President George W. Bush at times engaged in similarly careful phrasing to defend surveillance programs. In 2004, while calling for renewal of the Patriot Act, Bush sought to reassure critics by saying “the government can’t move on wiretaps or roving wiretaps without getting a court order.”

Conspiracy: If you repeat a lie enough, it becomes truth

At the time it had not been publicly disclosed that Bush had secretly authorized NSA surveillance of communications between U.S. residents and contacts overseas while bypassing the Foreign Intelligence Surveillance Court (FISA).

When the wiretapping operation was exposed in the media two years later, Bush defended it as a program “that listens to a few numbers, called from outside the U.S. by Al-Qaeda affiliates.” Later revelations made clear that the scope was far greater than he suggested.

Members of Congress tasked with overseeing national security policy say that a pattern of misleading testimony by senior Obama administration officials has weakened the ability of Congress to properly oversee government surveillance. Officials, they report, have either denied the existence of a broad program that collects data on millions of Americans or, more often, made statements that gave them the impression that government was conducting only narrow, targeted surveillance operations.

In Sen. Wyden’s view, a number of Obama administration statements have made it “…impossible for the public or Congress to have a genuinely informed debate about government surveillance.”

Telling less than the truth to the American people is hardly new. We were led to war in Iraq because of alleged “weapons of mass destruction” which, we later discovered, did not exist. And, consider the Gulf on Tonkin Resolution that led to war in Vietnam.

The Gulf of Tonkin Resolution was put before Congress by President Lyndon Johnson on Aug. 5, 1964, purportedly in reaction to two allegedly “unprovoked” attacks by North Vietnamese torpedo boats on the destroyers Maddox and C. Turner Joy in the Gulf of Tonkin on Aug. 2 and 4. Its stated purpose was to approve and support the determination of the president in taking all necessary measures to repel any armed attack against U.S. Forces.

Both houses of Congress approved the Resolution, the House by 414-0 and the Senate by 88-2. The resolution served as the principal constitutional authorization for the subsequent escalation and U.S.involvement in the Vietnam War.

While the Aug. 2 attack was said to be “unprovoked,” it later became known that the U.S. destroyer Maddox was actually engaged in aggressive intelligence-gathering maneuvers in sync with coordinated attacks on North Vietnam by the South Vietnamese Navy and Laotian Air Force. In 1995.

Vo Nguyen Giap, who had been North Vietnam’s military commander during the Vietnam War, acknowledged the Aug. 2 attack but denied that the Vietnamese had launched another attack on Aug. 4 as the Johnson Administration claimed.

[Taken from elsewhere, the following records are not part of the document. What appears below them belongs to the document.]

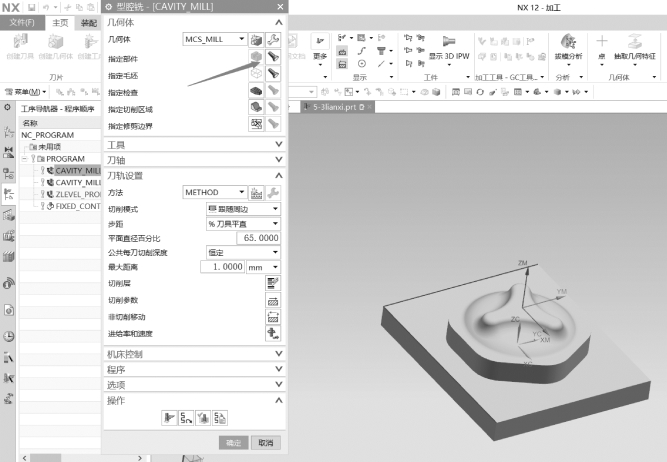Screen dimensions: 667x462
Task: Open 进给率和速度 icon
Action: [272, 333]
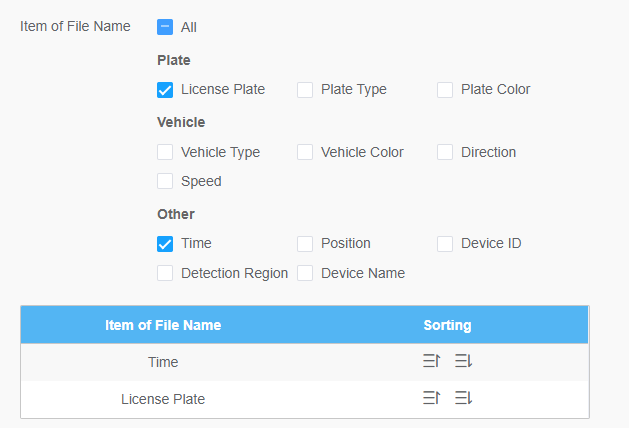Viewport: 629px width, 428px height.
Task: Check the Vehicle Type option
Action: tap(165, 153)
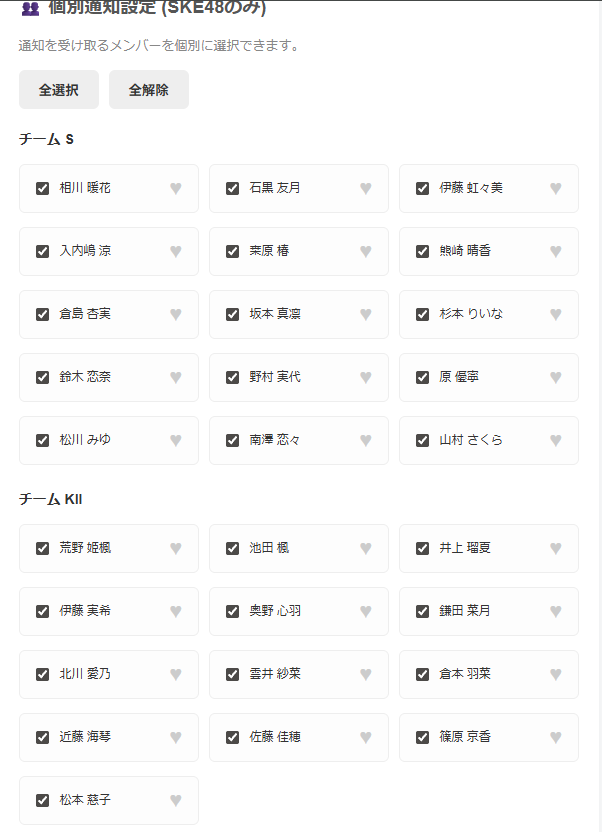Disable notifications checkbox for 野村 実代

[232, 377]
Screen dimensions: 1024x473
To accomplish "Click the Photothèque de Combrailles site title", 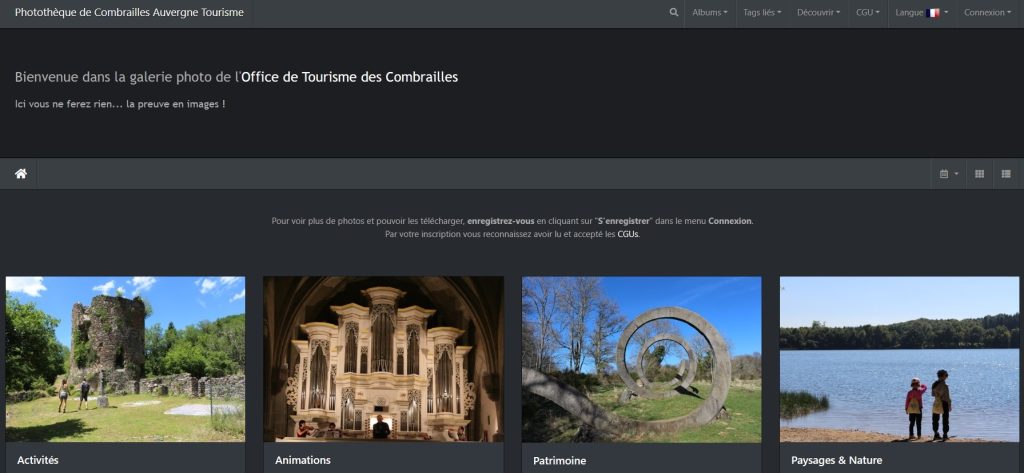I will coord(129,13).
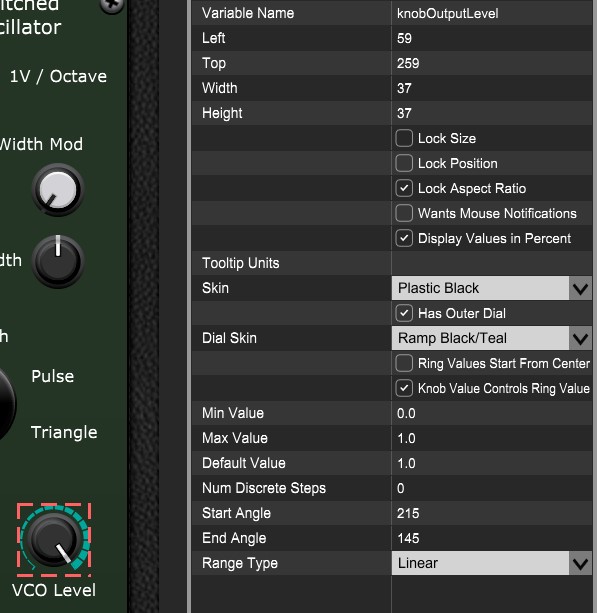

A later investigation by the Senate Foreign Relations Committee revealed that the Maddox had been on an electronic intelligence mission and also learned that the U.S. Naval Command Center in the Philippines had questioned whether any second attack had actually occurred. In 2005, an internal NSA historical study was declassified. It concluded that the Maddox had engaged the North Vietnamese naval vessels present on Aug. 4 reporting that “It is not simply that there is a different story of what happened. It is that no attack happened that night.”

When truth follows fiction: Obama’s ‘House of Cards

In 1965, President Johnson commented privately, “For all I know, our Navy was shooting at whales out there.” One of the Navy pilots flying over-head on Aug. 4 was Squadron Commander James Stockdale, who gained fame later as a POW and as Ross Perot’s vice presidential candidate.


He said:


“I had the best seat in the house to watch the event, and our destroyers were just shooting at phantom targets—there were no PT boats there. There was nothing there but black water and American fire-power.”

As time went on, members of Congress saw the Gulf of Tonkin Resolution as giving the president a blank check to wage war and the resolution was repealed in 1970. Lies have consequences, often deadly ones.

And now we have Donald Trump.

During the campaign he made a series of fanciful claims. He accused the father of one of his rivals of involvement in the Kennedy assassination. He said that after 9/11 he had seen “thousands of Muslims” celebrating in New Jersey. After the election, without any evidence whatever, he tweeted that he “won the popular vote if you deduct the millions of people who voted illegally.”

What these statements are based on is a mystery. In the case of his election claim, this seems to have originated with conspiracy theorist Alex Jones, the source of previous unsubstantiated Trump claims. It was Jones who promoted the notion that the 2012 massacre of 29 children and six staff members at an elementary school in Newtown, Connecticut was a government-sponsored hoax.

When some of Trump’s claims are challenged, his defenders do nothing to point to the truthfulness of what Trump had said. Instead, they criticize those who believed him. At a forum at Harvard, former Trump campaign manager Corey Lewandowski blamed journalists for taking the candidate seriously.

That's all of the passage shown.